Justine Siegemund | |
---|---|
Justine Siegemundin
| |
Born | 26 December 1636 |
Died | 10 November 1705 (aged 68) |
Other names | Justine Dittrichs |
Occupation | German writer |
Justine Siegemund or Siegemundin (26 December 1636 – 10 November 1705) was a renowned Silesian midwife whose Court Midwife (1690) was the more read, but not the first, female-published German obstetrical manual.
Strikingly, Siegemund herself was childless, which should have technically disqualified her from her profession, as only childbearing midwives were supposed to be able to practice. Had that been the case, however, seventeenth century Europe would have lost a consummate professional in her discipline.
She was born the daughter of Elias Diettrich, a Lutheran minister, in Rohnstock (now Roztoka), in former silesian Duchy of Jawor on December 26, 1636. Her father died in 1650, when she was aged fourteen. In 1655, she married Christian Siegemund, an accountant, but the marriage was childless. However, it lasted for forty-two years, and Christian Siegemund provided considerable support to his wife during her professional career, although they may have lived apart from 1673.

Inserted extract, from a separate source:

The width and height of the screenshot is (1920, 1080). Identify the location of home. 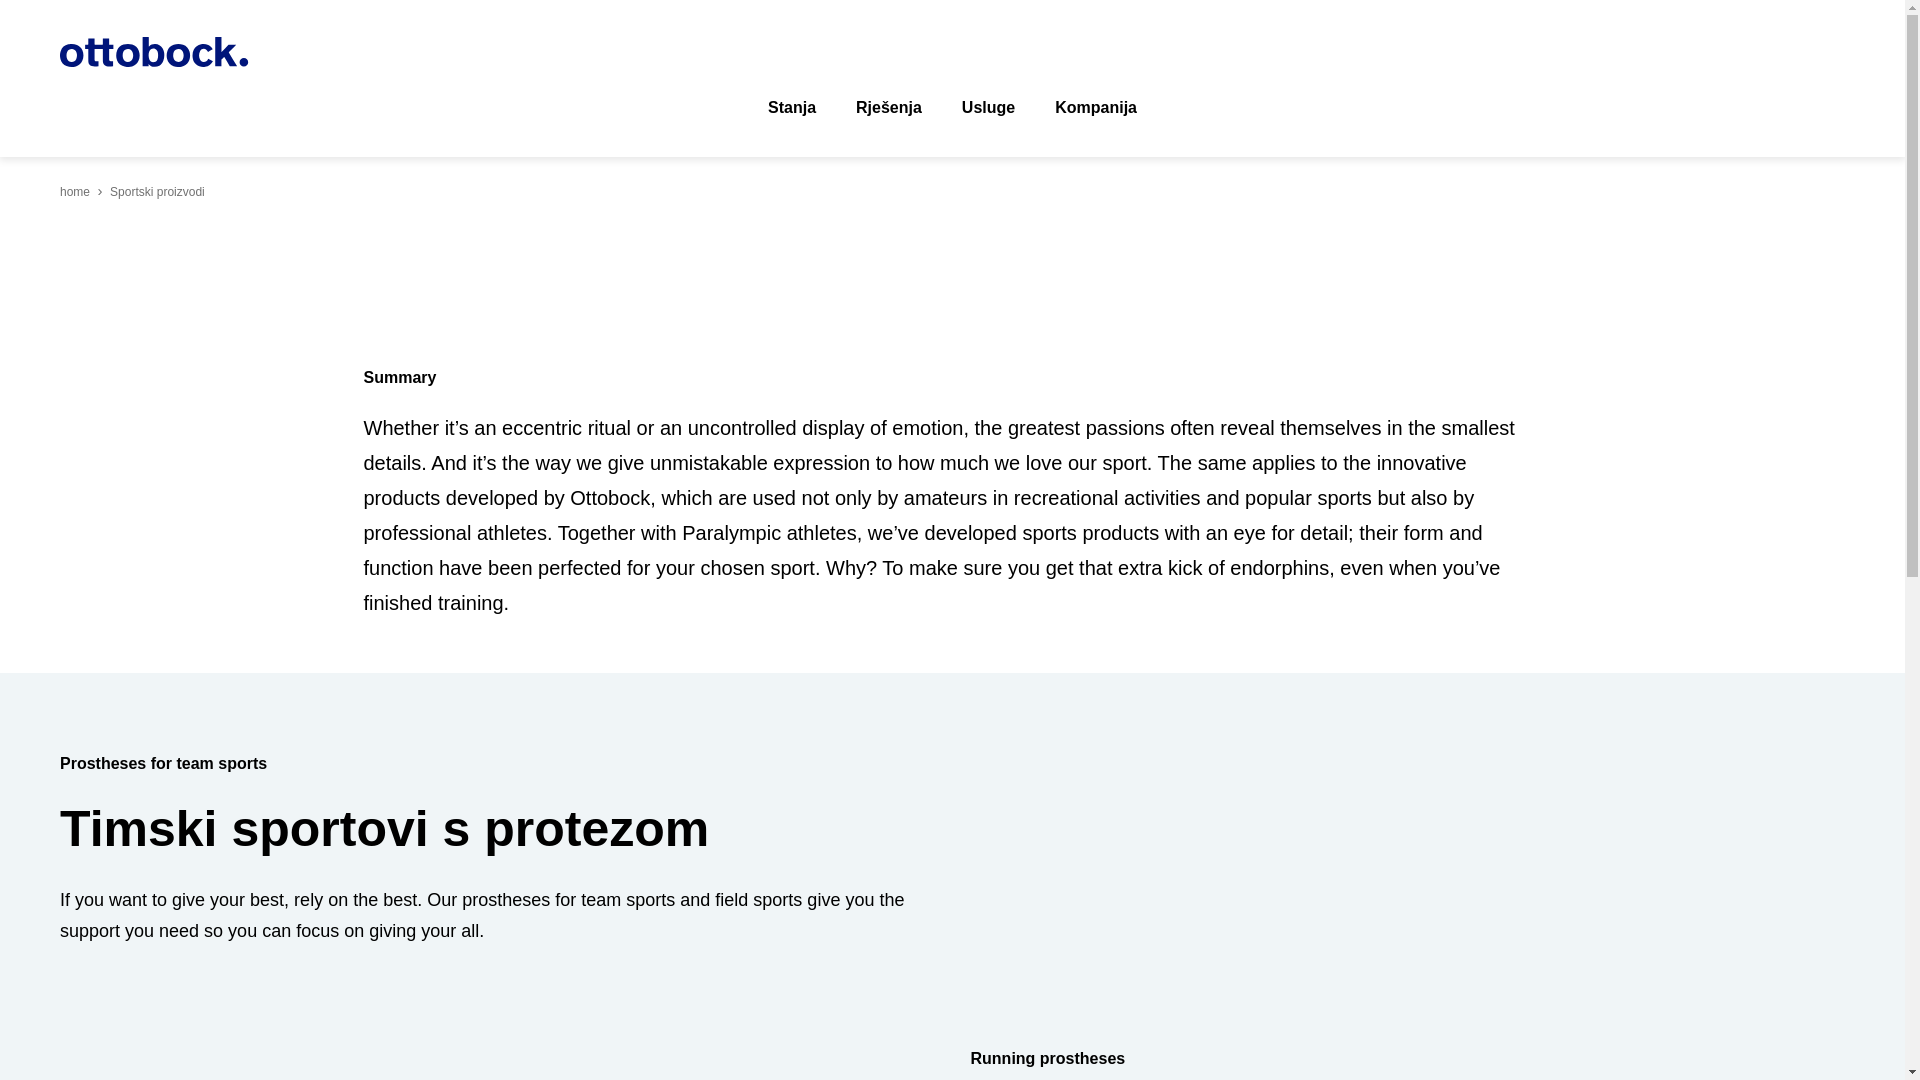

At twenty, Justine Siegemund suffered considerably at the hand of incompetent midwives who wrongly assumed that she was pregnant. Her experience motivated her to educate herself about obstetrics, and she practiced herself for the first time in 1659, when she was asked to assist a case of obstructed labour related to a misplaced infant arm. Until 1670, she provided free midwifery services to peasant and poor women in her local area, although she also gradually diversified her client base to include women from merchant and noble families.
Given her thriving midwife practice and expanding client base, Siegemund was called upon when a cervical tumour threatened Luise Duchess of Legnica, which she successfully removed, after male physicians called on her professional services. However, sexist professional animosities were never far away. In 1680, Martin Kerger, her former supervisor, turned on her and accused her of unsafe birthing practices. Unfortunately for Kerger, his own colleagues at the Frankfurt on Oder medical faculty sided with Siegemund instead, and it did not help that Kerger's own statements demonstrated that he lacked her practical experience-based professional knowledge of women's reproductive and infant anatomies and childbirth.
His groundless allegations did not affect Siegemund's professional employment opportunities, and in 1670 she was named the "city midwife" of Legnica/Lignitz. Her expertise and dexterity caught the attention of Frederick William, Elector of Brandenburg who appointed her as his court midwife termed the „Chur-Brandenburgische Hof-Wehemutter“ in Berlin in 1683. She also served as royal midwife for Frederick III's sister Marie-Amalie, Duchess of Saxony-Zeitz, and delivered four of her children. At the court of August the Strong, she assisted Saxon Electress Eberhardine to give birth to her son, Frederick August II (1696). At the same time, she attended other births within the Berlin area.